I think that for transparency and ease of reader understanding, you ought to link the 80K's article on grantmaking for most-pressing problems. Similarly, linking info on Squiggle would be good.
Also, best to clarify that this review is only about "working at a government agency that funds relevant research", and that this is only one out of their 3 mentioned highly-effective careers related to grantmaking (at the bottom), and that the other two would need a different analysis.
I also think that if the intent is to advise on careers, you need to do some analysis of the team of E-ARPA. Variables that come to mind are: size of team, how many of each role, how senior each person seems (for thoughts on how soon a person can get hired in such a role, and maybe even, in the case of junior employees, where they could go from there career-capital-wise), and a rough guesstimate of how much each role contributed to the overall annual grantmaking decisions of E-ARPA.
Also a minor wording note.. You say:
"We chose ARPA-E because other ARPA agencies are explicitly called out by 80,000 Hours profile of grantmaking (i.e., DARPA, IARPA)"

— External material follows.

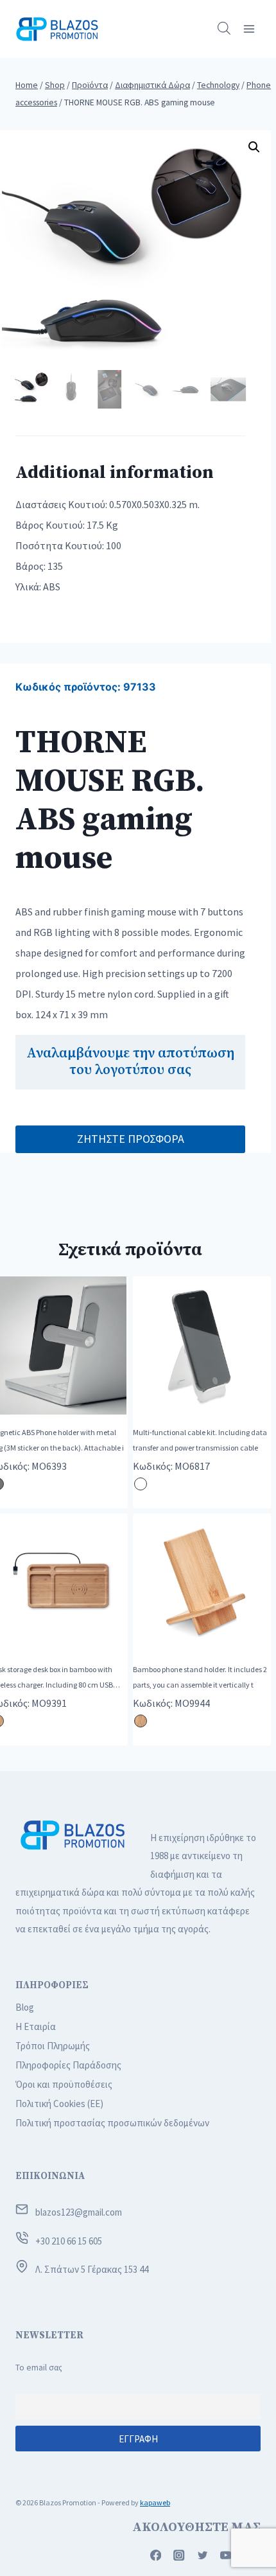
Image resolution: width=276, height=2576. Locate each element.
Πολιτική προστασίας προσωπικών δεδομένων (112, 2123)
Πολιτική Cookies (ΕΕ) (59, 2103)
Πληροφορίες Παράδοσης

"Called out" has negative connotations, so I'd probably say "mentioned", "referred to", or "brought up" instead. That terminology confused me--I thought you were saying you only chose ARPA-E because the others had been essentially ruled out. I was a bit aghast thinking you'd chosen an example in a category where others had already been shown to be moot or something , and that's why I dug for and read the original 80K piece >.>
Phew, sorry that was so much seemingly-critical feedback, but to clarify I (not a researcher or data scientist) think what you did do is good and I'm happy you reviewed this career path, which tends to, I think, be unfortunately skipped in many career discussions. I strong upvoted the post.